◆ **Page text**
Content starts

Cannabis culture thrives around the concept of community.
An initiative started in 2020 by an American cannabis company is now helping communities thrive from cannabis culture.
Chicago-based Cresco Labs today announced that employee participants of the company’s “Make a Difference” initiative volunteered more than 5,000 service hours since the program’s establishment in June 2020.
Cresco says that it started the initiative last year as a public statement in response to the deaths of George Floyd, Bronna Taylor, Ahmaud Arbery, and others.
In 2020, the team participated in more than 75 volunteer activities that supported more than 50 community-based organizations.
“As stewards of the cannabis industry and good corporate citizens of this country, we have an obligation to use our considerable platform to promote progress and support the communities where we work and live,” says Cresco Co-Founder and CEO Charlie Bachtell. “This is fundamental to our vision of being the most important company in the industry and the responsibilities that such a vision requires.”

Content ends

◆ **What you will do**
[1] According to the article on Cresco Labs, how many volunteer activities did the team take part in during 2020?
[2] Reproduce part of the Cresco Labs article word for word: begin at the words "An initiative started" and stop after "Arbery, and others.".
[3] Extend the article about the Cresco Labs volunteer initiative, picking up after its final sentence.
The material after this point has no role in this work.

◆ **Extracted information**
Content starts

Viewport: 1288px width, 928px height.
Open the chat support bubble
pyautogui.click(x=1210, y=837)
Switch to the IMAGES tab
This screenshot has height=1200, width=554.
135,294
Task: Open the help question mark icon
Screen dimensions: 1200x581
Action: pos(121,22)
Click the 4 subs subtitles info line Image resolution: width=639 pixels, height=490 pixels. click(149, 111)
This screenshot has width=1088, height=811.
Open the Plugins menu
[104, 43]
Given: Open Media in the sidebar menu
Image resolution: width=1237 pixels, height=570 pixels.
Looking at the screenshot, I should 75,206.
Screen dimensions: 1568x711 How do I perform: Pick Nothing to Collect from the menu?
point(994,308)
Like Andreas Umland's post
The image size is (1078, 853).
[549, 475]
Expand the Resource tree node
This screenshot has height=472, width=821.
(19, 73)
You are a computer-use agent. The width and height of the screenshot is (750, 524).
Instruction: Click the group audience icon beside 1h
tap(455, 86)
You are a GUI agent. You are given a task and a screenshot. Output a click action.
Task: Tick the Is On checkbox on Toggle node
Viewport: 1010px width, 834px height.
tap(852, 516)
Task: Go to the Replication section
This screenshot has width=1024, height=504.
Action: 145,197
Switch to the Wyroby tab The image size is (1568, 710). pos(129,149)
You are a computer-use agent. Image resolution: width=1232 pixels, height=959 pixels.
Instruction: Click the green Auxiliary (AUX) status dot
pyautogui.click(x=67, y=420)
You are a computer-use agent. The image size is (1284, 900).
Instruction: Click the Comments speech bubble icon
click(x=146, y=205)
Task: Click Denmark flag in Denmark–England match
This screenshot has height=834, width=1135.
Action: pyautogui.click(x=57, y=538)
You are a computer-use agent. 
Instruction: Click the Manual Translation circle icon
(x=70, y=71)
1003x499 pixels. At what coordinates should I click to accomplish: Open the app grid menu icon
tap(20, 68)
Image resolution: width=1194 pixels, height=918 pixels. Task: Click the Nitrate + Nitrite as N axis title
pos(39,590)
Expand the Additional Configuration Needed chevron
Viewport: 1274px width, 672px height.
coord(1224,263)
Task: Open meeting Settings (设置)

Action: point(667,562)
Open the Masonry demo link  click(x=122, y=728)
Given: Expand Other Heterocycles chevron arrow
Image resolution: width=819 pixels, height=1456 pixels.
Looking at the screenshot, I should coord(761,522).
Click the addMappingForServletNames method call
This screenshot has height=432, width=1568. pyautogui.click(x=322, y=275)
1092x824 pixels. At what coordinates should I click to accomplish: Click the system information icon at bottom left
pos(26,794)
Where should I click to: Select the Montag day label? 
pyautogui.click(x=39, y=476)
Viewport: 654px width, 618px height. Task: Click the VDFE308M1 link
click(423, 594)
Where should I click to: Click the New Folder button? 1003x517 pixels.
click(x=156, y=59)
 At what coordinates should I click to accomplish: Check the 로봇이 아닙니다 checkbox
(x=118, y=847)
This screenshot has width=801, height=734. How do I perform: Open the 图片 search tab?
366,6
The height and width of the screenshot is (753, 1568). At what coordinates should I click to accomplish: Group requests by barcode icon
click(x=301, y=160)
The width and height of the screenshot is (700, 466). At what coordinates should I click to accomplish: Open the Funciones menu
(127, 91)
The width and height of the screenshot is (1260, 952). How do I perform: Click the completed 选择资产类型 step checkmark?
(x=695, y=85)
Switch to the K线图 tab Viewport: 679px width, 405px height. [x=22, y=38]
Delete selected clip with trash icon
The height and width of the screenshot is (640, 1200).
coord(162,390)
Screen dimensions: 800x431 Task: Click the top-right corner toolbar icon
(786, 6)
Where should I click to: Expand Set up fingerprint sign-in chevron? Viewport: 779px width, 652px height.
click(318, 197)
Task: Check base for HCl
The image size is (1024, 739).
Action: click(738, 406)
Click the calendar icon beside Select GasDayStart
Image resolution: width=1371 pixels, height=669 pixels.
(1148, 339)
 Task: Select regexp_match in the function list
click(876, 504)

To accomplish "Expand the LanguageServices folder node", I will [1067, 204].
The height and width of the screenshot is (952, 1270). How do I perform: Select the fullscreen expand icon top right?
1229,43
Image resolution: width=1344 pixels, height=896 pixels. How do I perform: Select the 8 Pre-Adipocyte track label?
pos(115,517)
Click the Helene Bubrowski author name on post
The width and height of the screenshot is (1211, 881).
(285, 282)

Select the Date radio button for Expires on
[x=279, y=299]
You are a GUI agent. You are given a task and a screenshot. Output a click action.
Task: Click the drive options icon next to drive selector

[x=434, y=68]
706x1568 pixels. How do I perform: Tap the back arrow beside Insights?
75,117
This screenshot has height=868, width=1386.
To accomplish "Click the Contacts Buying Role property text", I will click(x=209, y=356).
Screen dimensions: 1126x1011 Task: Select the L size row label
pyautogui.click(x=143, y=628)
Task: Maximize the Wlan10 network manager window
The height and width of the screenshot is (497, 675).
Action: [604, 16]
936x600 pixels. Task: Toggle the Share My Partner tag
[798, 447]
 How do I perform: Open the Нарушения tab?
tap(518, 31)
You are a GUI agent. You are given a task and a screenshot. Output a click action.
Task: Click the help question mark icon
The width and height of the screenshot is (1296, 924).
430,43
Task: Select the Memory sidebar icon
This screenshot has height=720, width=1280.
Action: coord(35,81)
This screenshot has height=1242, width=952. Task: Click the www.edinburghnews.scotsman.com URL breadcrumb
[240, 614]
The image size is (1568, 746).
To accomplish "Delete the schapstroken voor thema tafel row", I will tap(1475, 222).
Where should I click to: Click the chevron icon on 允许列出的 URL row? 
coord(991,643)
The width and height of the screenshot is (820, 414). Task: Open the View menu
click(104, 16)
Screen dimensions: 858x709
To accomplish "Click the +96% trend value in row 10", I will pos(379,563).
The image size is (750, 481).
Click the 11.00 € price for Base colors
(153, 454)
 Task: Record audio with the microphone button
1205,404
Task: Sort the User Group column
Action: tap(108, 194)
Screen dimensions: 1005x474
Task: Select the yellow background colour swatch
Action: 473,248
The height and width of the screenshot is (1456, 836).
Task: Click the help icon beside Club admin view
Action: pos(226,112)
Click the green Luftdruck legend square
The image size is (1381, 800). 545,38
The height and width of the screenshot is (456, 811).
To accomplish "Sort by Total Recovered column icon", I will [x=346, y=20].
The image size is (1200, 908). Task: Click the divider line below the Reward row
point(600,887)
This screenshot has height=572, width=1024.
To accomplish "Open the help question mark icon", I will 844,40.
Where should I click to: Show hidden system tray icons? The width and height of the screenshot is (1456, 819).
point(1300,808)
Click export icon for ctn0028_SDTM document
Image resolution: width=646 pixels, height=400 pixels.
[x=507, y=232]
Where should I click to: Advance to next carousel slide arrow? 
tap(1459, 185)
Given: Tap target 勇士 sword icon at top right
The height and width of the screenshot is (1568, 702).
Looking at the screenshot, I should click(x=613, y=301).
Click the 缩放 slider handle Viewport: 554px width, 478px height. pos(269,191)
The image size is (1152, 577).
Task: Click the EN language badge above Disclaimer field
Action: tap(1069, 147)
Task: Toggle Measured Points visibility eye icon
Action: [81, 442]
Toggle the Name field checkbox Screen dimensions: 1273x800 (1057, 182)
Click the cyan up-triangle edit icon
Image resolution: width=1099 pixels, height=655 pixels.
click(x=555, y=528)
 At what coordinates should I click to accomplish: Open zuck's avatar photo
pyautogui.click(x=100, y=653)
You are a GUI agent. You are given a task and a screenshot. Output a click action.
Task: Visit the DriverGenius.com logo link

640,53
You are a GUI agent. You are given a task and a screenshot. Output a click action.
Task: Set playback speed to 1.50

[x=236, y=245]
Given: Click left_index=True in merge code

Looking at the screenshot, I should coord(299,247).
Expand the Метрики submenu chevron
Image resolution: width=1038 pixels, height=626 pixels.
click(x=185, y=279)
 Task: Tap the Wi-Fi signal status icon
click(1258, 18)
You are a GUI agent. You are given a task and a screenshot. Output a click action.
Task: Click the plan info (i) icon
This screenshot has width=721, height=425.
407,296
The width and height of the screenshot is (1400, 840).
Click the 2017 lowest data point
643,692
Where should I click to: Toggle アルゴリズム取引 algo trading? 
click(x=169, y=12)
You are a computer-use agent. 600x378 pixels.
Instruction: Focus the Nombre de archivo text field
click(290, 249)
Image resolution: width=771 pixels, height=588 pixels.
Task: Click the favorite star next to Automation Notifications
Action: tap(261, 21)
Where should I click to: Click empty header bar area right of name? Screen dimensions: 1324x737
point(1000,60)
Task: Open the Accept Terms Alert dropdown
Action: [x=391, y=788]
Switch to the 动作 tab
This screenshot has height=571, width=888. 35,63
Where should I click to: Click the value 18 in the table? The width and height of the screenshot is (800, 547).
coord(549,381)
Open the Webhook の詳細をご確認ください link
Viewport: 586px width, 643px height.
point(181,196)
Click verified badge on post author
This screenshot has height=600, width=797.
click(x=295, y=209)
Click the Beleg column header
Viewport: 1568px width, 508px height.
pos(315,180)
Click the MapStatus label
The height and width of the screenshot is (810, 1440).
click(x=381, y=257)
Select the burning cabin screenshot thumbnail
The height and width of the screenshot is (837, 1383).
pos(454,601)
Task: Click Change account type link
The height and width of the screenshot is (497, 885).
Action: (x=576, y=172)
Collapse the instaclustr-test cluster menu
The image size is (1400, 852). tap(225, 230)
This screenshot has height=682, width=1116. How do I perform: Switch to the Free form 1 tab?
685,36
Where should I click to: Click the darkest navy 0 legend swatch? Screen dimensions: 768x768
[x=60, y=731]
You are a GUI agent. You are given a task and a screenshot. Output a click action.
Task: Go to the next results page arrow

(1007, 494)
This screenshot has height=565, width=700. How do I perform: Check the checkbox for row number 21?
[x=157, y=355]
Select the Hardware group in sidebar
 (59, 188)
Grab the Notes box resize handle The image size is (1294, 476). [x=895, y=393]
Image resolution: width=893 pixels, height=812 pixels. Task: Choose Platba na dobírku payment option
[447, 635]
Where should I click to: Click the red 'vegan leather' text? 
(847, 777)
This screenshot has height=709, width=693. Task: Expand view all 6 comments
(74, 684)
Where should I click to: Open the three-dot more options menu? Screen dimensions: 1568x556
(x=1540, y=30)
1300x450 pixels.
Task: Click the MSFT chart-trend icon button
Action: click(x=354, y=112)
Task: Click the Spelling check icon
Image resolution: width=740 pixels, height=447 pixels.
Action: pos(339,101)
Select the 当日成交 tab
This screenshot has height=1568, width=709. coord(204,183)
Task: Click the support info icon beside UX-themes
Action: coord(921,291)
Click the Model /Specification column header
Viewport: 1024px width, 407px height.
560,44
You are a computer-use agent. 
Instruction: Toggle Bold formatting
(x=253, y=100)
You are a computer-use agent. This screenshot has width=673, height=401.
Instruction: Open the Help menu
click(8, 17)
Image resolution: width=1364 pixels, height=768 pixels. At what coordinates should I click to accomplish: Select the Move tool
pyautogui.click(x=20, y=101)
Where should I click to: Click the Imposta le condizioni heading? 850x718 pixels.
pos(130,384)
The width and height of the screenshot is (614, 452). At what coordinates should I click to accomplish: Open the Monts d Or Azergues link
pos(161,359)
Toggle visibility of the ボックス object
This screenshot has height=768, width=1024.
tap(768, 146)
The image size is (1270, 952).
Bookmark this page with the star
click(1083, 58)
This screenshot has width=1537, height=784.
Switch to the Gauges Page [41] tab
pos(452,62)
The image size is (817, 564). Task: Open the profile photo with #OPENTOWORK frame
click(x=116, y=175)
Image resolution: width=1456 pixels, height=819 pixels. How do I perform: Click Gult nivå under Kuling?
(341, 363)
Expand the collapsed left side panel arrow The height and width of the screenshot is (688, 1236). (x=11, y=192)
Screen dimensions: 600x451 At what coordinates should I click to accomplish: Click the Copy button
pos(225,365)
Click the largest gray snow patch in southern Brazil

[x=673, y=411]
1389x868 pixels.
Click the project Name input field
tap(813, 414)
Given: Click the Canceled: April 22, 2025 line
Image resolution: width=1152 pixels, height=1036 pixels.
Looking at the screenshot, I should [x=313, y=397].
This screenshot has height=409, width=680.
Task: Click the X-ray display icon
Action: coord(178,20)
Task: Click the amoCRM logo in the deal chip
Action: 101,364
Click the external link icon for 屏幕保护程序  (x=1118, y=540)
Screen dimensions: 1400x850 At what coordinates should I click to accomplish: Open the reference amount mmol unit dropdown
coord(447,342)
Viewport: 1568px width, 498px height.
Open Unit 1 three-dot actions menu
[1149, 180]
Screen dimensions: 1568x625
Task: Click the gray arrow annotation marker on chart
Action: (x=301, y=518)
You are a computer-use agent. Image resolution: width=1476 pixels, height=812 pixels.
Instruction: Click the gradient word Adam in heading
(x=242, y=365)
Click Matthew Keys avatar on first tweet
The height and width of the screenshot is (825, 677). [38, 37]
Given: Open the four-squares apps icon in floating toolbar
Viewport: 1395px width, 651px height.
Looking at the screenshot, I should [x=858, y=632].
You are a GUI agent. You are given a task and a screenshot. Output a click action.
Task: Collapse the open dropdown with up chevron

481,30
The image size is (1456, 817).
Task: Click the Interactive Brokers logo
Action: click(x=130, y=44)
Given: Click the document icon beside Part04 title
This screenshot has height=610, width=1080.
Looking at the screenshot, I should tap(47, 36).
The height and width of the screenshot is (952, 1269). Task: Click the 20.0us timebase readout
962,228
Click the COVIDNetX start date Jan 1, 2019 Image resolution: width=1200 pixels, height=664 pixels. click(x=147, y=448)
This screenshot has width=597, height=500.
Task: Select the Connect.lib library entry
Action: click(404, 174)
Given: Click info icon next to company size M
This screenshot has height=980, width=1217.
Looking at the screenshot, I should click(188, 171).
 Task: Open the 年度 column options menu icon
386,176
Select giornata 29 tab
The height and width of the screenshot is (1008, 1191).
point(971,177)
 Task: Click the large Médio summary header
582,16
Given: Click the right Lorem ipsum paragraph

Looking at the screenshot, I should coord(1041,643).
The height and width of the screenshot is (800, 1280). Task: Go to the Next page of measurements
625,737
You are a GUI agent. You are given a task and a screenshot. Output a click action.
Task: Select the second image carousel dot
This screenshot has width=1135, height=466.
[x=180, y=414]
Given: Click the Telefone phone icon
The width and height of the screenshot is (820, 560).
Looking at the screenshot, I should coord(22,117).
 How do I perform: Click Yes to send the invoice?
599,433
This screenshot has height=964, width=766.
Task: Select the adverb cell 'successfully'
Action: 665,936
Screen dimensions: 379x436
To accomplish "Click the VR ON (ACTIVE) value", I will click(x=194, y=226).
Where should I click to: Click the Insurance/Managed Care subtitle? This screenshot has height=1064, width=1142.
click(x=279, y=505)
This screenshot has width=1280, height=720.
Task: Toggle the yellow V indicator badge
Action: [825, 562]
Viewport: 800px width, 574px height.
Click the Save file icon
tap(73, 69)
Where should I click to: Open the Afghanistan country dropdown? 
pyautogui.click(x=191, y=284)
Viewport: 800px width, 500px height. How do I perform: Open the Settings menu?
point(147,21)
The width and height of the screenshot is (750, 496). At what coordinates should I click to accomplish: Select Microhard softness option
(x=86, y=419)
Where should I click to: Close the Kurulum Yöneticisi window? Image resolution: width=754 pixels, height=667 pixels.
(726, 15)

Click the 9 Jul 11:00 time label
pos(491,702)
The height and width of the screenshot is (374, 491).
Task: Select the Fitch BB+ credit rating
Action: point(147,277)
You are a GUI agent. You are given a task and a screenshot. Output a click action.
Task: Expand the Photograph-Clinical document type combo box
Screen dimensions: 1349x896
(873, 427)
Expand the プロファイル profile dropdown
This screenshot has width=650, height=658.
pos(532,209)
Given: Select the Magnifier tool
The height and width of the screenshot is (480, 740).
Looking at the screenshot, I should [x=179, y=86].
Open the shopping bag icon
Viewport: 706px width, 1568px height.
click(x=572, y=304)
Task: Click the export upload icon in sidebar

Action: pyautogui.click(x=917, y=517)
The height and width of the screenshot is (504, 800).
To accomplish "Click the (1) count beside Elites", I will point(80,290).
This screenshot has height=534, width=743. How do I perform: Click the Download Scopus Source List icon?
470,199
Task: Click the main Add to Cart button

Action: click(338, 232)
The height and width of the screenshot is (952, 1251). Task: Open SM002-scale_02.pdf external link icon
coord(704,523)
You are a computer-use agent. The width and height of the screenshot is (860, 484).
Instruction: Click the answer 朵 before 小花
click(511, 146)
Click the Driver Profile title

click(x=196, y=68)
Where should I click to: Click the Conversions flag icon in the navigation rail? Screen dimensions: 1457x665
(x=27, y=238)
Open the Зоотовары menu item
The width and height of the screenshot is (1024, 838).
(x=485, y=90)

Content ends

◆ **Exercise responses**
[1] More than 75 volunteer activities.

[2]
An initiative started in 2020 by an American cannabis company is now helping communities thrive from cannabis culture.
Chicago-based Cresco Labs today announced that employee participants of the company’s “Make a Difference” initiative volunteered more than 5,000 service hours since the program’s establishment in June 2020.
Cresco says that it started the initiative last year as a public statement in response to the deaths of George Floyd, Bronna Taylor, Ahmaud Arbery, and others.

[3]
While the global pandemic brought some challenges to volunteering, Bachtell says that Cresco team members persevered because corporate social responsibility, volunteerism, community support, social justice, and social equity activism are part of the fabric of the company.
Over the seven months since the program’s inception, Cresco Labs employees volunteered in 28 cities in California, Arizona, Illinois, Michigan, Ohio, Pennsylvania, Massachusetts, and New York.
Cresco collaborated with institutions focused on veterans, food insecurity, social justice, COVID-19 relief, mental health, environmental conservation, homelessness, low-income families, and people with disabilities.
Volunteers packaged and distributed nearly 10,000 pounds of food, donated toys for the holiday season, and picked up more than 100,000 pounds of trash at parks, beaches, forest preserves, and canals.
Teams also collected and purchased clothing and personal care items for people in need and sent hundreds of letters to cannabis prisoners, elderly people, and others in need of emotional support.
“We are so proud to have such passionate and hard-working staff who contributed their time, expertise and funds to this initiative,” says Cresco VP Tai Duncan. “They truly did make a difference, building meaningful relationships along the way. Cresco is committed to continuing this effort in 2021 and beyond.”
Cresco says that it designs its corporate social responsibility strategies with a commitment to serving communities in which it operates in a way that aligns with company goals and values.